• Work to be completed: Look through the records below for the line holding "[royal] (833, 401)". Write it out exactly, with each following line through the line holding "Two or more storey (177, 2559)".

• Information given:
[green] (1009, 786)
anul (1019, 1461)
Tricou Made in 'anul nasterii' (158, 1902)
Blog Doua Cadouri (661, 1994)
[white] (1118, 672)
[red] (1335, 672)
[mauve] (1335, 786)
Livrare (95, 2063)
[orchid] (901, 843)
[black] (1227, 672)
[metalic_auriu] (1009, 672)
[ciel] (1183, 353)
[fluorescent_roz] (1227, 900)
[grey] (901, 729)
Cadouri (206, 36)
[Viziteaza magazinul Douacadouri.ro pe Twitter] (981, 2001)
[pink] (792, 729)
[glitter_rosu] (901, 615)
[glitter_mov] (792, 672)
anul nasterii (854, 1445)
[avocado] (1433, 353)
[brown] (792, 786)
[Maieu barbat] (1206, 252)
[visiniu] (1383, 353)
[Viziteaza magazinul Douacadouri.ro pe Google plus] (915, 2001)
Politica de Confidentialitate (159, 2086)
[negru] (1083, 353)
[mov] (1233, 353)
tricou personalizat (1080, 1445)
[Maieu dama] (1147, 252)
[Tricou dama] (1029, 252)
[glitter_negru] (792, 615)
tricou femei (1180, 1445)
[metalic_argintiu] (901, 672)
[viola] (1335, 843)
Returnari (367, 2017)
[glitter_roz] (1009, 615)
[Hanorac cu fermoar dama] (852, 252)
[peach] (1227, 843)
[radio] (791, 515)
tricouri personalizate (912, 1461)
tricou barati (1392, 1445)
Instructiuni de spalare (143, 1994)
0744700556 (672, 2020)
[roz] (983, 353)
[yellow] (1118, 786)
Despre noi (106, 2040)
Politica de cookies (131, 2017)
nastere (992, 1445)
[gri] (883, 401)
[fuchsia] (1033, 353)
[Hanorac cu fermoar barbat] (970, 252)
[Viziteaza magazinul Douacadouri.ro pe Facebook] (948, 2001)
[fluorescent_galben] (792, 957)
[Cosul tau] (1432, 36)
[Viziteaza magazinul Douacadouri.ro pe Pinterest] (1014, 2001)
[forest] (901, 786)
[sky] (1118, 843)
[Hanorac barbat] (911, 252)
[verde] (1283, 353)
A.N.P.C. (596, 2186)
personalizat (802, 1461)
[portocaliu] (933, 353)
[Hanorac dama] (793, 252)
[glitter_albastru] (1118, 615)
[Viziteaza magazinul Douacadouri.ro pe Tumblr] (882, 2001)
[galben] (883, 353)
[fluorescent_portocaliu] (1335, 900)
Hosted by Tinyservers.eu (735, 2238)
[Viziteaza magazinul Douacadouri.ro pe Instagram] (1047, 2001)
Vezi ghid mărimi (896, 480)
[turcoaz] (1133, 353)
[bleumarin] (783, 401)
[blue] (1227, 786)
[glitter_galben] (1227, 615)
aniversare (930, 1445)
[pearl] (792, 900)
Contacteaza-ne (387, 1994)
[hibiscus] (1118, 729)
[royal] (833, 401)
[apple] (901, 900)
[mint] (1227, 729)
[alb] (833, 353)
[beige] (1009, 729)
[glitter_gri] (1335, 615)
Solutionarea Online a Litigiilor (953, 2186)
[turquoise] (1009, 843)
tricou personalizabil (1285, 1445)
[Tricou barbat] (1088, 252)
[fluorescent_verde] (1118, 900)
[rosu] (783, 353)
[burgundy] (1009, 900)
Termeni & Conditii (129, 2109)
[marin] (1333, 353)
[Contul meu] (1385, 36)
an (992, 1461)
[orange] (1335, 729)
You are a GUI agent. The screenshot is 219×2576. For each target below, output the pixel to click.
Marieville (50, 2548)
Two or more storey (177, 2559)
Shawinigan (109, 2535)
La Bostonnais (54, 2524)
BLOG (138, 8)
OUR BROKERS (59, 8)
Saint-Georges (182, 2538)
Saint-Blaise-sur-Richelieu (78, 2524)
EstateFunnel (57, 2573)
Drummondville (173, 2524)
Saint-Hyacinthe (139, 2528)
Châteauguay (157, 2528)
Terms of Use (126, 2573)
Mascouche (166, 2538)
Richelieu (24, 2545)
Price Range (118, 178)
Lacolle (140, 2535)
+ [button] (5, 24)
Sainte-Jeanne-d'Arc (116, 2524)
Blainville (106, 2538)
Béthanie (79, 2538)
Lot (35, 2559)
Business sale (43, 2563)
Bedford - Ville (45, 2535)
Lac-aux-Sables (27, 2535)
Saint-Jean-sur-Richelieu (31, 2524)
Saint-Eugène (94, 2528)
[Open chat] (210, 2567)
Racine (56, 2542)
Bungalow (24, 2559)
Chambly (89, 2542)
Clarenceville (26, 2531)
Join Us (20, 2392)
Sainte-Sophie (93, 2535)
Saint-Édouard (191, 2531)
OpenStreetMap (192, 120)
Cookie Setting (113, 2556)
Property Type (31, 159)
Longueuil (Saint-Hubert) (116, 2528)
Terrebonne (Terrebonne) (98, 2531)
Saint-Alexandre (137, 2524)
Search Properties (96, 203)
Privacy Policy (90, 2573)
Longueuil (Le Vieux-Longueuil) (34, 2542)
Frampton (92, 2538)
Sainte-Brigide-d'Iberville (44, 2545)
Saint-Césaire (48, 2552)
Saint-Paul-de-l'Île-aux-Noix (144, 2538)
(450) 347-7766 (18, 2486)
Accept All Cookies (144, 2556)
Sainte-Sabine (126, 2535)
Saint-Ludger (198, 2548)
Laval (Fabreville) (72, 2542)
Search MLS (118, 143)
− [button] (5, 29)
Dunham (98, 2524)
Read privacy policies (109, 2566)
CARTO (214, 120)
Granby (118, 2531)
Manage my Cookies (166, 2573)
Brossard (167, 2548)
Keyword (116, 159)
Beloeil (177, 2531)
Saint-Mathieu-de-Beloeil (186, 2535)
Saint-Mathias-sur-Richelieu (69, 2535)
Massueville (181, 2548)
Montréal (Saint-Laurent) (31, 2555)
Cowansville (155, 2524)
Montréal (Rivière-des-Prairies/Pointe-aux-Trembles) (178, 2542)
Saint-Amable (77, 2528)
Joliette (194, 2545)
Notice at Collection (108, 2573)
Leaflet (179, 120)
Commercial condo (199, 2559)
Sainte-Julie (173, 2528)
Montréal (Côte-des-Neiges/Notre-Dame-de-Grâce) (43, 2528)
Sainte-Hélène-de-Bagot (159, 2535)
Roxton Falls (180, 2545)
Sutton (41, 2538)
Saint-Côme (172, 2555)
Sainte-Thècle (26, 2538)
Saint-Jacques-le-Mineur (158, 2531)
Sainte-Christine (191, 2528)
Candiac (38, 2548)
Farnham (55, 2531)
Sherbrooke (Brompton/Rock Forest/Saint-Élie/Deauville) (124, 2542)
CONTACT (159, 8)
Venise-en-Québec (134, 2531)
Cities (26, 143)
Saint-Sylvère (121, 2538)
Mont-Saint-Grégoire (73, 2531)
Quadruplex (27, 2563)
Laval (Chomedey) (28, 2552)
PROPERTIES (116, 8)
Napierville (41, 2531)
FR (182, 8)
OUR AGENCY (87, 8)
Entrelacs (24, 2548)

• Response to the exercise:
[royal] (833, 401)
[apple] (901, 900)
[mint] (1227, 729)
[alb] (833, 353)
[beige] (1009, 729)
[glitter_gri] (1335, 615)
Solutionarea Online a Litigiilor (953, 2186)
[turquoise] (1009, 843)
tricou personalizabil (1285, 1445)
[Tricou barbat] (1088, 252)
[fluorescent_verde] (1118, 900)
[rosu] (783, 353)
[burgundy] (1009, 900)
Termeni & Conditii (129, 2109)
[marin] (1333, 353)
[Contul meu] (1385, 36)
an (992, 1461)
[orange] (1335, 729)
You are a GUI agent. The screenshot is 219×2576. For each target below, output the pixel to click.
Marieville (50, 2548)
Two or more storey (177, 2559)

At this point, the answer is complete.